DATA SUPPLIED:
──────────────────────────────

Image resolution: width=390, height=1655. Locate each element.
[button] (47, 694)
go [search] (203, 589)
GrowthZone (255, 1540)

──────────────────────────────

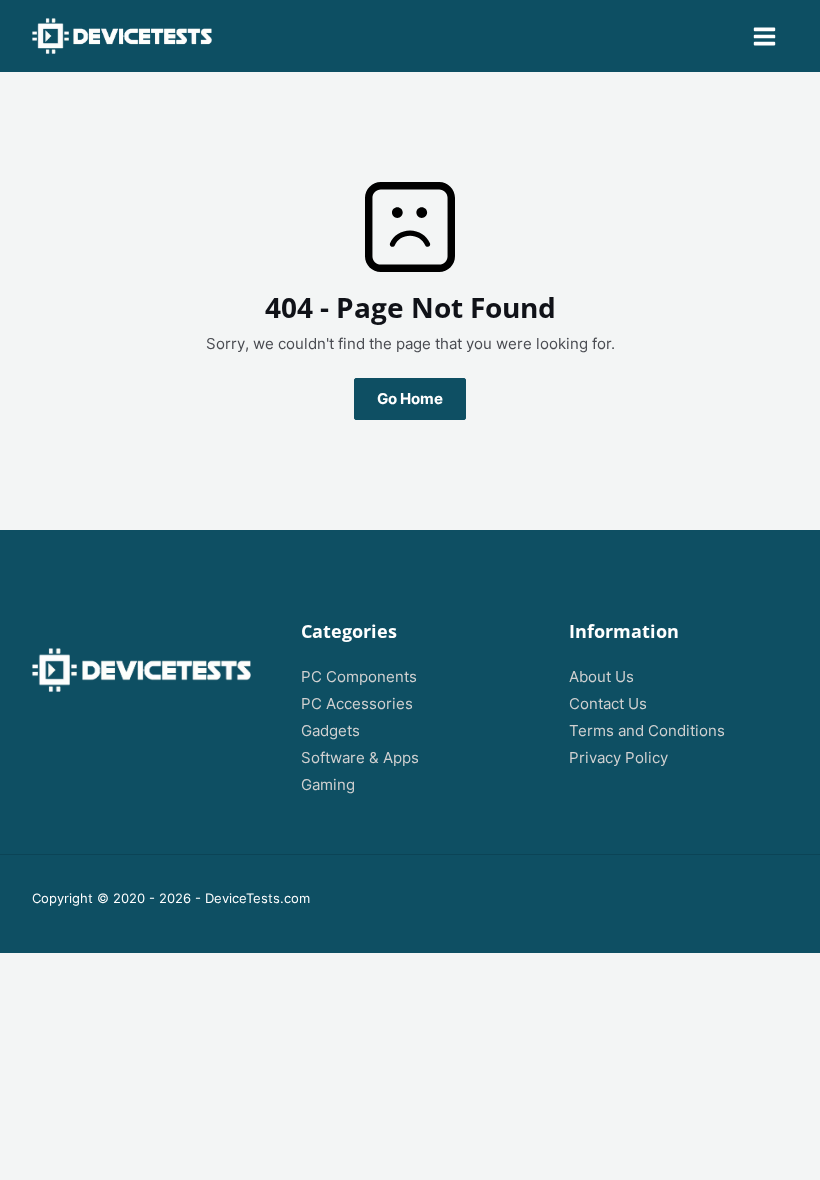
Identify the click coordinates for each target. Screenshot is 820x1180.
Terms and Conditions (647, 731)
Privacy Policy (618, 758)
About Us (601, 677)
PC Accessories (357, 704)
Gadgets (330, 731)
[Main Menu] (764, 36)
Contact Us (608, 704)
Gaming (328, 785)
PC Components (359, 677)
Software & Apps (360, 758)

──────────────────────────────

WHAT TO WORK ON: Give the count, and only the count, of lines in these records that hold the string "each".

REPLY TO THE EXERCISE: 2